# Provided material
★ ★ ★ ★ ★

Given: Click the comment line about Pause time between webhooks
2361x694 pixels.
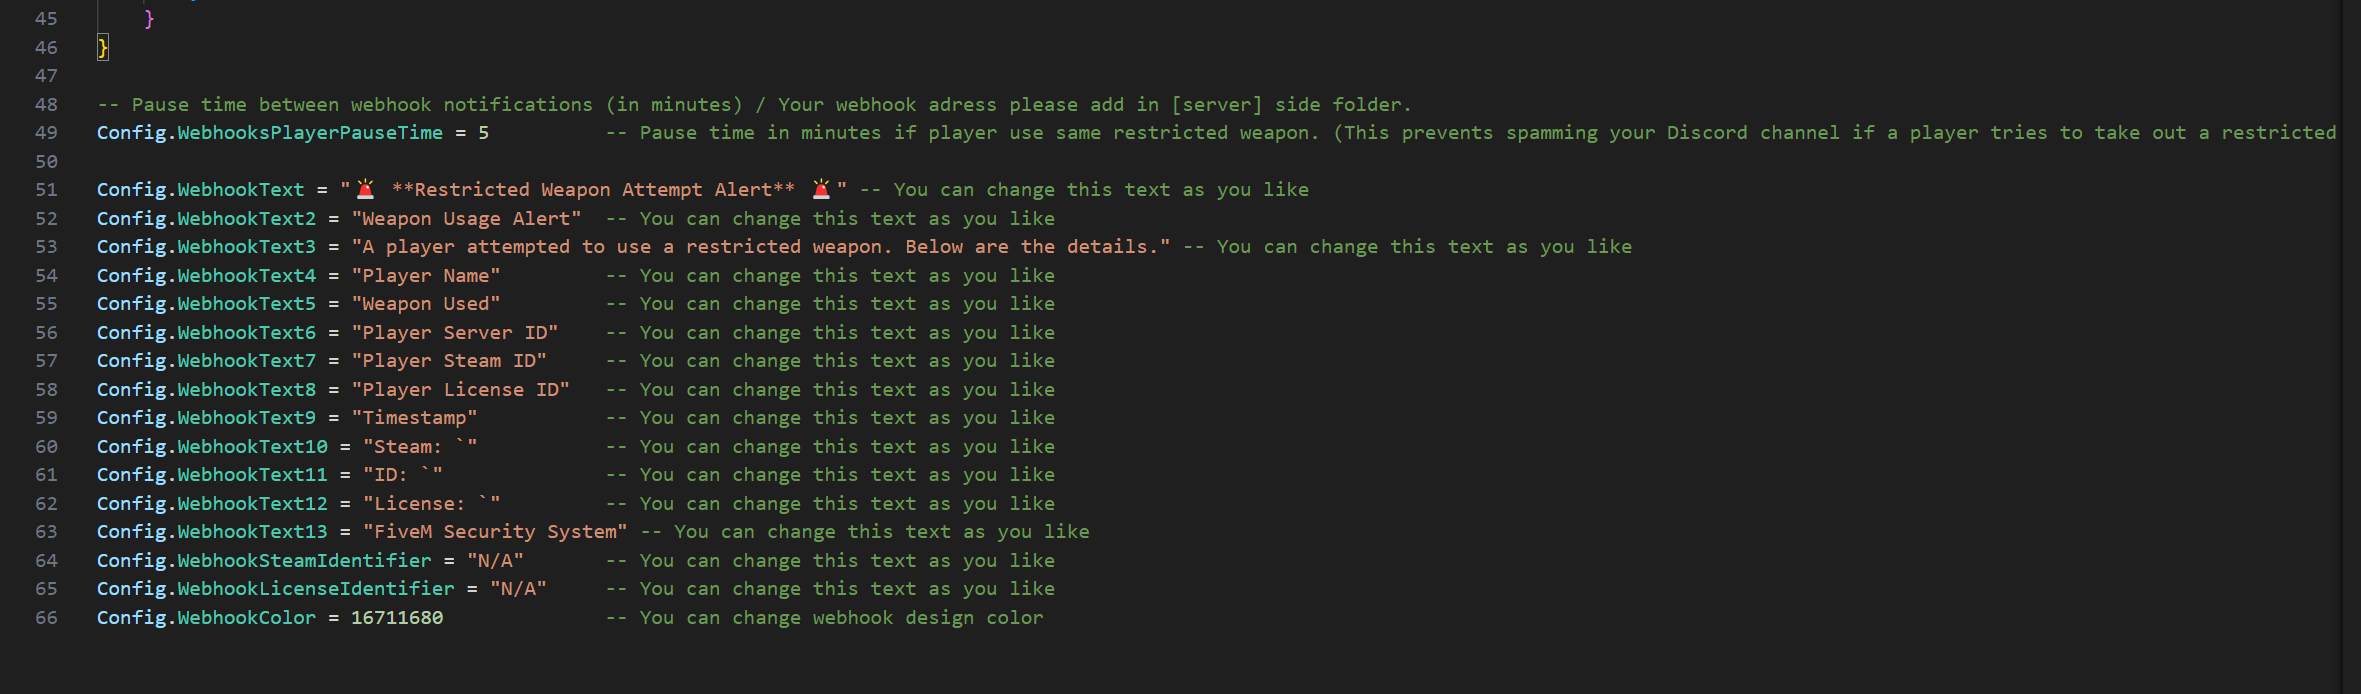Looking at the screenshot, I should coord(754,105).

★ ★ ★ ★ ★

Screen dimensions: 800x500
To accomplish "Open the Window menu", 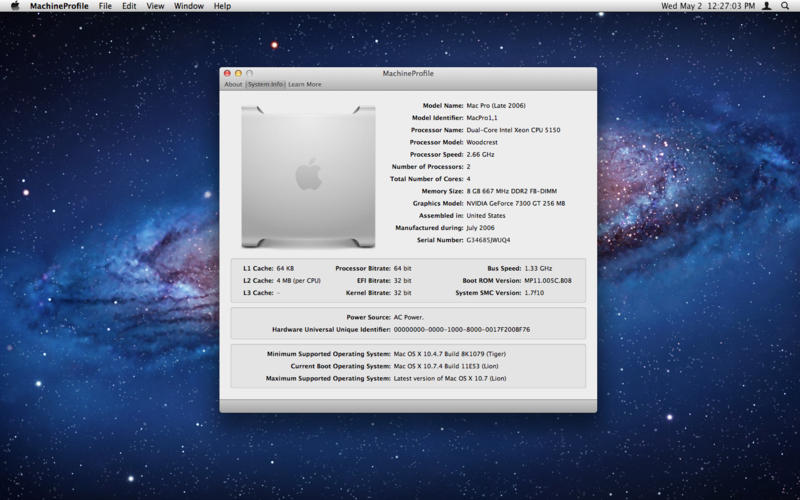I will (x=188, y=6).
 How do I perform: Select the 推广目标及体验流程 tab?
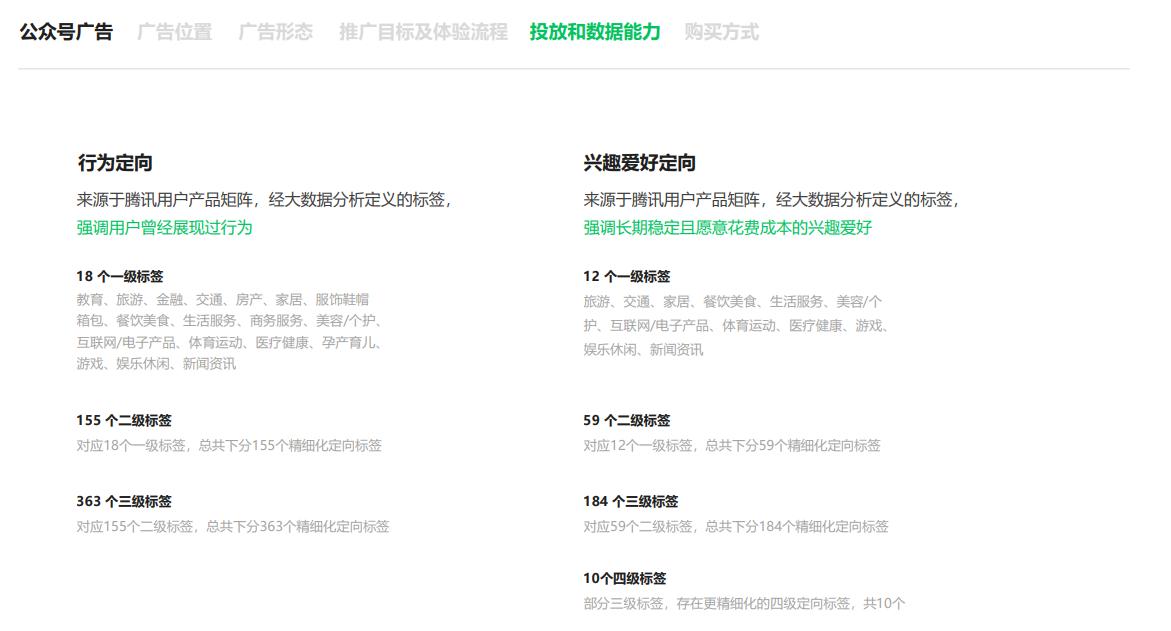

★ ★ ★ ★ ★

# Requirement
Find every line in the material above that contains the string "between", and copy each of those lines in full. Case counts.

# Answer in full
Given: Click the comment line about Pause time between webhooks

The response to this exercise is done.